Je pousse mon gobelet transparent dans un coin.

— En tout cas, elle, elle existe. On va l’appeler Bienvenue. Et on va la sortir de cet endroit maudit, avec nous. On fait tout pour la garder en vie, d’accord ? Elle sera notre porte-bonheur. Tant qu’elle vivra, nous vivrons.

Je la regarde longuement. Michel, Farid, Pok, moi-même, et Bienvenue à présent. Notre famille souterraine s’agrandit, brassée d’horizons si différents. Farid, l’Arabe obscur aux iris d’océan. Michel, le colosse au cœur triste. Bienvenue, le petit être mystérieux. Pok, l’ancien traumatisé. Et moi, là-dedans…

Je reste là, sans bouger, et mon visage se ferme à nouveau. J’ai déjà vécu, dans des endroits inhospitaliers où Extérieur m’envoyait, ces situations où tout s’accélère. J’y ai vu des types forts comme dix bœufs sombrer sous une toux carabinée en moins de cinq minutes, d’autres ruisseler de sang par le nez et délirer alors qu’un quart d’heure plus tôt, ils plaisantaient au son d’une radio qui captait à peine. On peut mourir. N’importe quand. N’importe comment. Vite, ou dans de longues souffrances.

L’œil vide, je détaille ce matériel primaire dont nous disposons, ainsi que nos ridicules réserves de nourriture. En temps normal, nous pourrions tenir vingt, même trente jours sans manger, en nous hydratant correctement. Mais avec ce froid et cette humidité, tout est multiplié par cinq. Très vite, nous nous affaiblirons, et…
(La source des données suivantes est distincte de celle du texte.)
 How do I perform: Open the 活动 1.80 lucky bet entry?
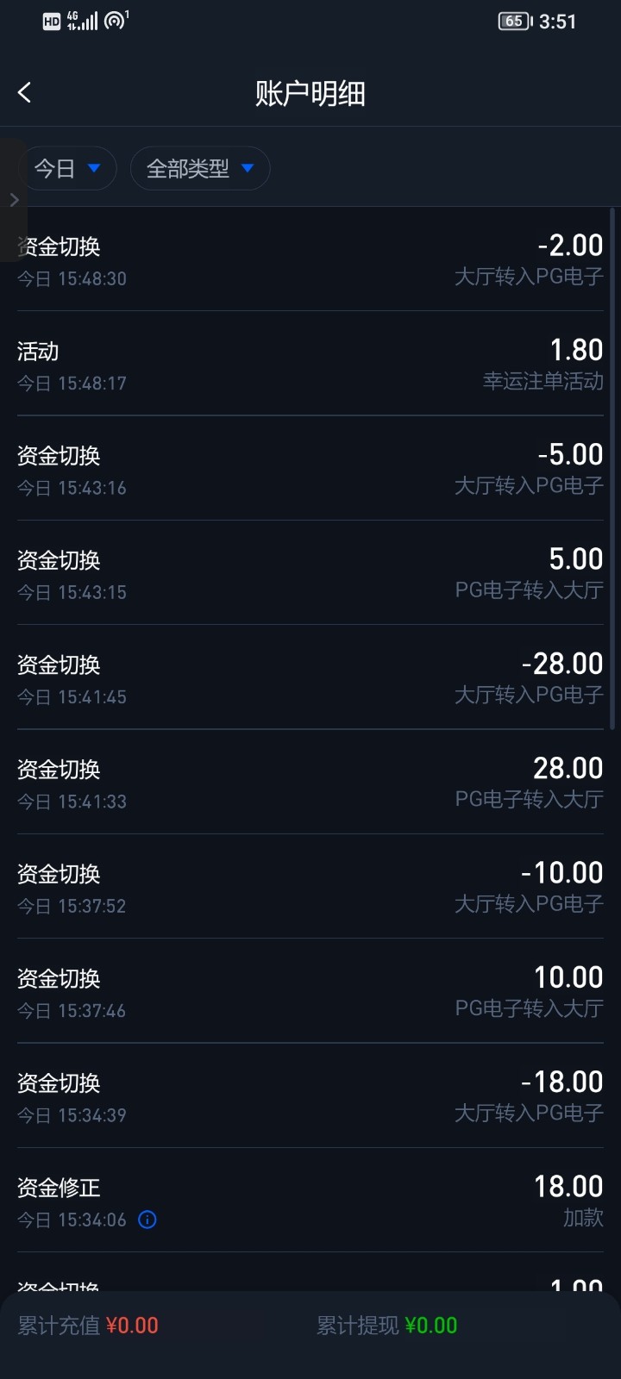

Je m’empare de la casserole et m’arrache de terre.

— Quelqu’un vient avec moi ? Je vais gratter de la glace.

Farid plante une cigarette entre ses lèvres qui, déjà, se craquellent.

— Tu laisses la lumière ici, d’accord ?

— En posant le casque entre la tente et le glacier, nous disposerons chacun d’un peu de clarté. Et fume dehors, s’il te plaît.
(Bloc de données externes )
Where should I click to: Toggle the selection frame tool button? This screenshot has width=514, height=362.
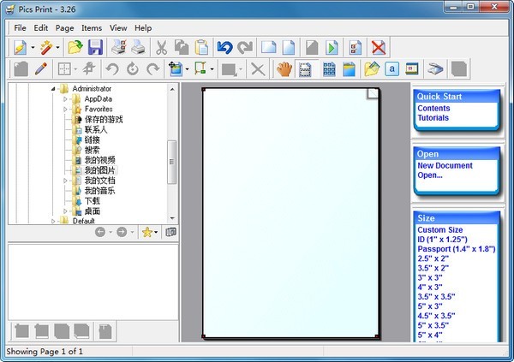[x=305, y=69]
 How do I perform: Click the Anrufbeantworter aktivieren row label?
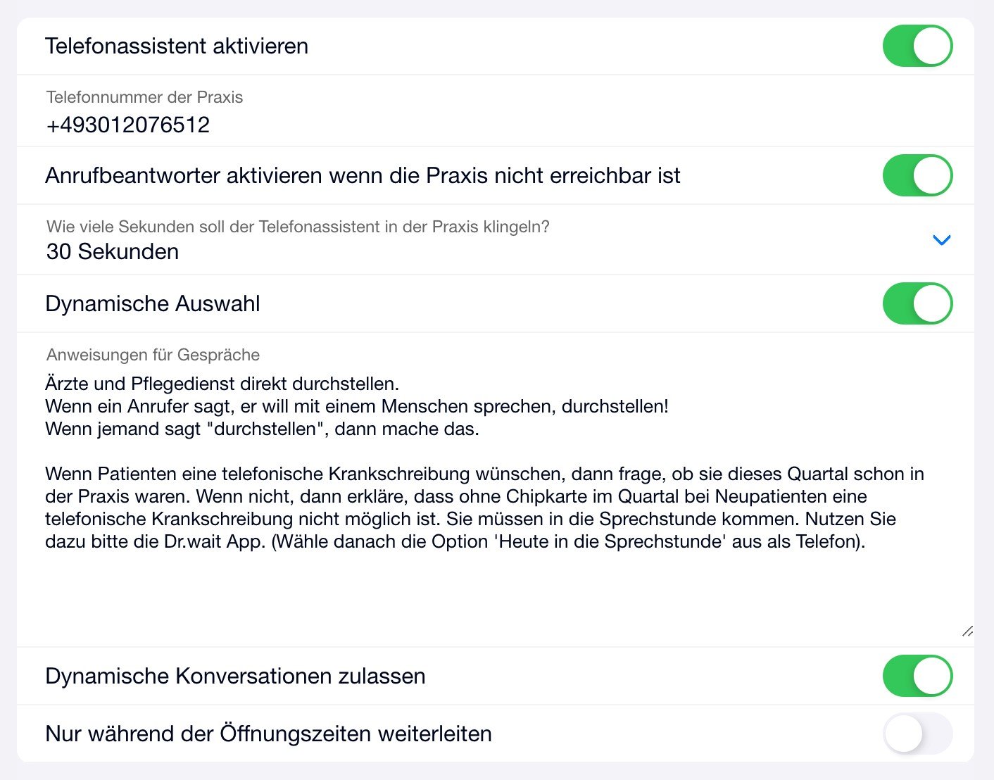(x=363, y=175)
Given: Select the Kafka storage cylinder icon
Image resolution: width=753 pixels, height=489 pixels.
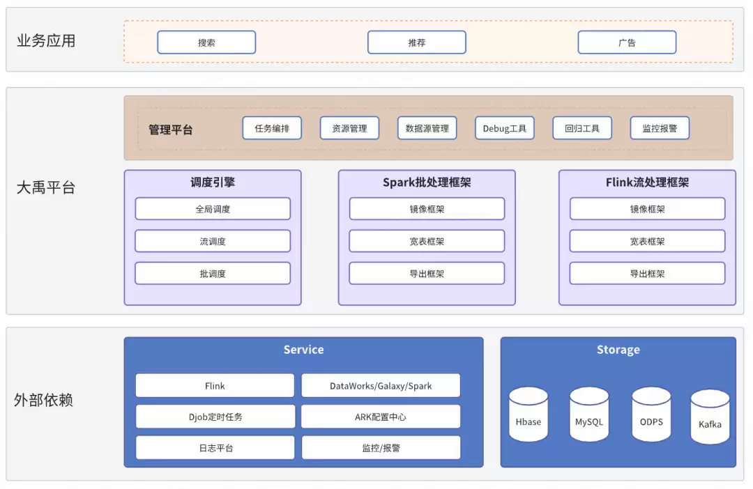Looking at the screenshot, I should tap(710, 417).
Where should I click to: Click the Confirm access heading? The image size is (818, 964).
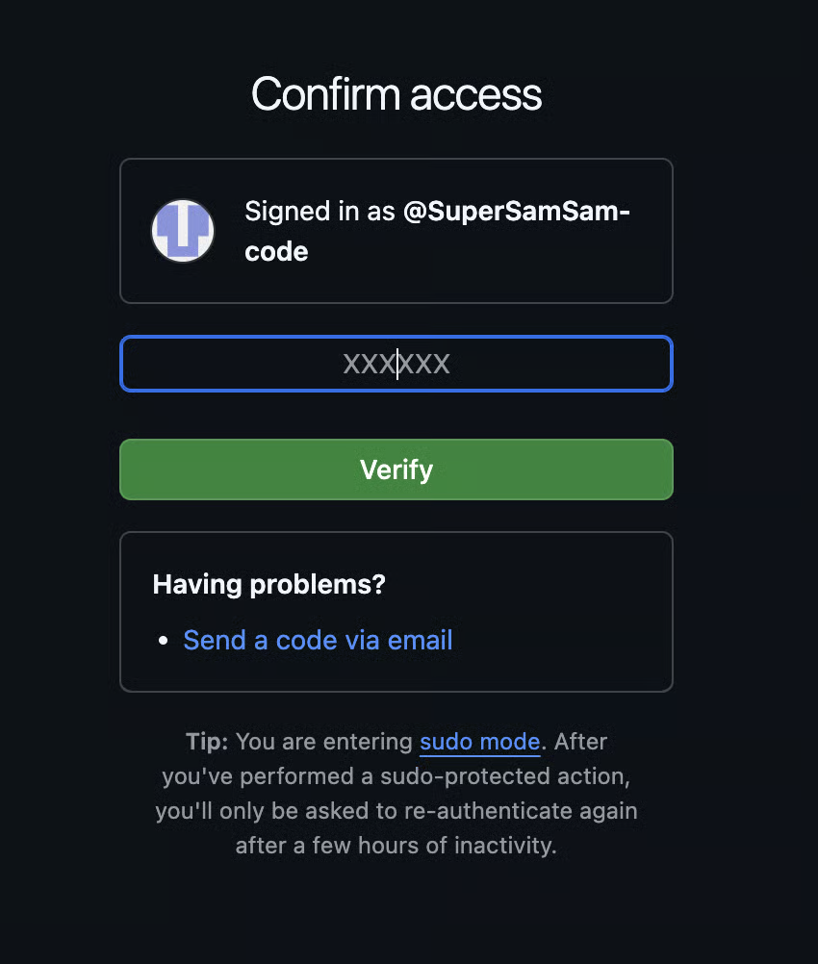pos(396,94)
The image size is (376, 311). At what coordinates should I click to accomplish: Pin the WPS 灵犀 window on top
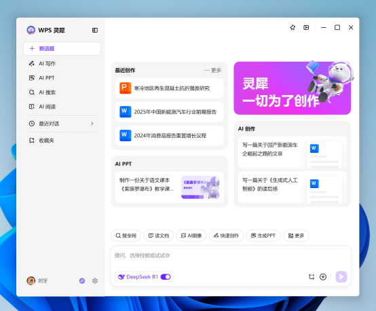[x=293, y=28]
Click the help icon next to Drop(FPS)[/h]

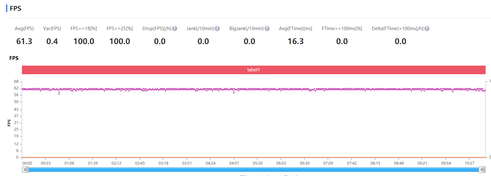coord(175,29)
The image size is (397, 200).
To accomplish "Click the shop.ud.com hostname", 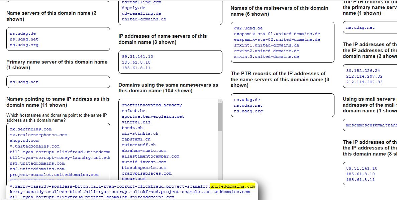I will tap(24, 140).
— Fumer dehors ? Elle est bonne, celle-là. T’as vu écrit resto, sur l’enseigne ?

Il allume et tire une longue taffe. C’est sa troisième ou quatrième cigarette. Ses doigts tremblent fort devant sa bouche. Il est mort de froid et cligne anormalement des yeux. Le manque de repères visuels, l’obscurité, l’humidité…

— Je reste ici. J’ai pas envie de gratter. Ça voudrait dire qu’on se résigne, qu’on admet qu’il a gagné.

— On se résigne si justement on ne fait rien.

Michel s’en mêle :

— Excusez-moi mais… à mon avis, on ne devrait rien faire, et attendre. Quelqu’un va venir nous chercher.